Lucie Lomová


Graphic Novel

Prague, Czech Republic


Lucie Lomová is a Czech comics artist and illustrator, living in Prague.

She has loved drawing and writing since she was a little girl; it has always been her best toy. Lucie majored in theatre dramaturgy, but after one season in practice, drawing and writing won her over, and she started making a living as a freelance journalist, cartoonist, and illustrator.

Her first published comics were a series for children about two mouse friends, Annie and Joey, published throughout the 1990s, which totalled five dozen episodes. The stories from the charming world of Eartown and its immediate surroundings were later published as collected volumes, translated into Spanish, Catalan, and French, adapted for theatre as well as television, representing one of the most beloved Czech children’s comics of recent decades.

After 2000, Lucie began to turn her attention towards adult readers. She created Anna Wants to Jump (2006), a story of a young woman on a crossroad, set in the 90´s, melting genres into a unique mixture, dealing with both personal and "big" history. First, it was published in France by publishing house Editions de L´An 2, directed by the well-known comics historian Thierry Groensteen.
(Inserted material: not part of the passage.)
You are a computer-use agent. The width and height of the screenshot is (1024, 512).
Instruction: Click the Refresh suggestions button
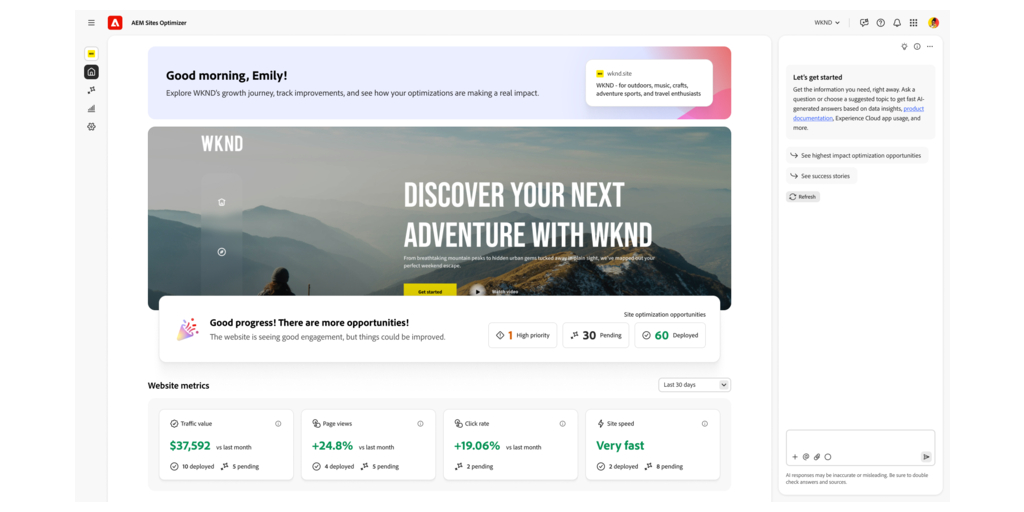(803, 197)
Thus began the collaboration with the French comics scene, which has influenced her greatly and brought her many wonderful opportunities.

Two years later, she came up with adaptations of fairy tales (The Greatest Czech Fairy Tales, 2008), which have been published in ten different languages.
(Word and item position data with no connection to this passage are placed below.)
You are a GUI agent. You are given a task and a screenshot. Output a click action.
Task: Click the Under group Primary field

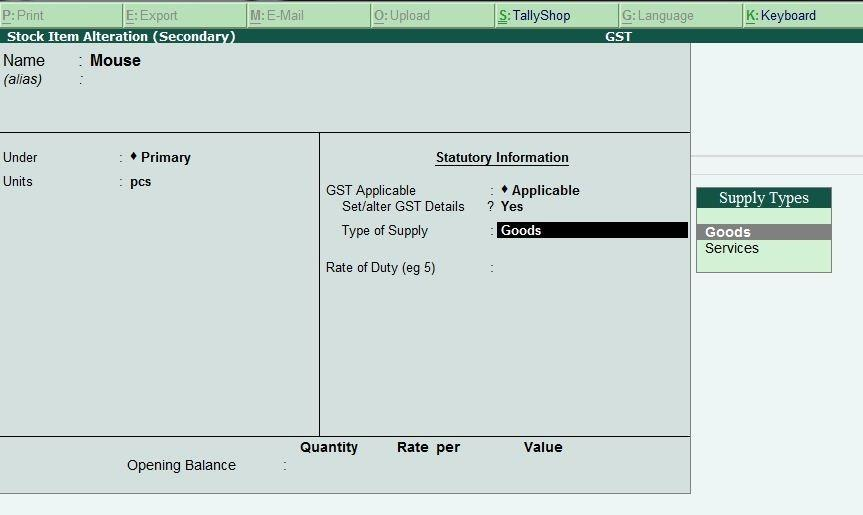(x=165, y=157)
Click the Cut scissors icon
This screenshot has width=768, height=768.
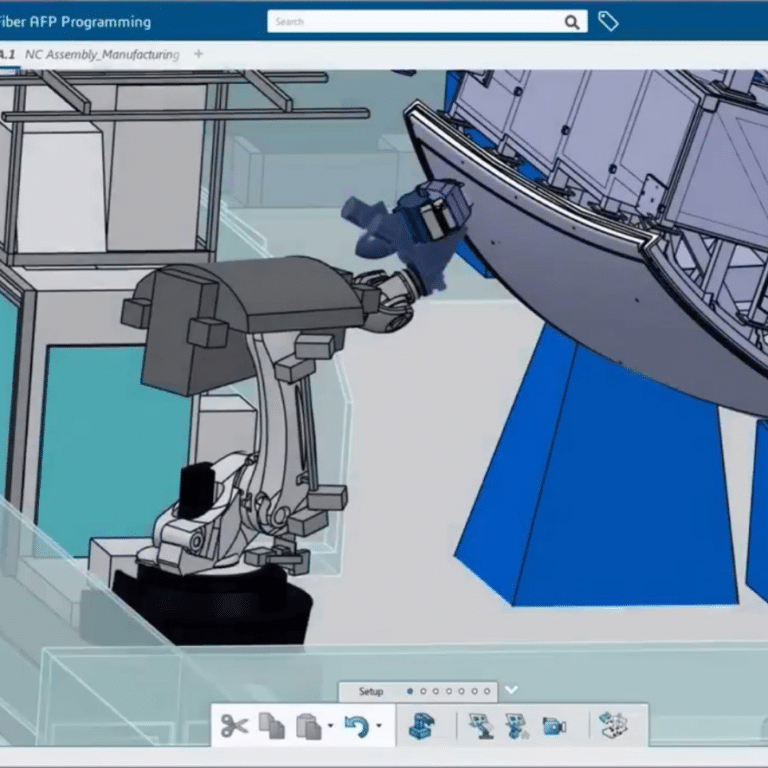234,726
There then followed the graphic novel Savages (2011), constructed around the memoirs of the Czech botanist and adventurer Alberto Vojtěch Frič. It tells a story based on real events about how the explorer brought back a Chamacoco Indian named Cherwuish from his travels around South America to Prague in 1908. By presenting the various amusing and unsettling trials and tribulations of this disparate pair, the work thematizes issues of ethnocentrism, otherness, the apparent opposites of “civilization” and “savagery”, as well as the possibilities and limits of intercultural understanding. It was very well received and has also been published in other languages, including English.
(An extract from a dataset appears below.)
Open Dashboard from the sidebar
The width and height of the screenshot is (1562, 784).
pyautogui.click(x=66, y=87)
Then Lucie changed the genre with a witty detective comic, Knock ´em Dead (2014), using her experiences from her theatrical background.

She also published many short comics in different magazines, like Aargh!, Black, Stripburger, or electrocomics.com, illustrated numerous books, and has been cooperating regularly with Czech TV Web on games and popular interactive Advent and Easter calendars.


In addition to her artistic work, she occasionally teaches. For several years, she taught at the Josef Škvorecký Literary Academy and the Faculty of Art and Design in Pilsen, and now she leads various workshops for children and adults at home and abroad.
Lucie has received multiple awards for her books, most recently two Muriel awards for my comic diary Every Day Is a New One (2023).
She also became a Knight of the French Order of Arts and Letters.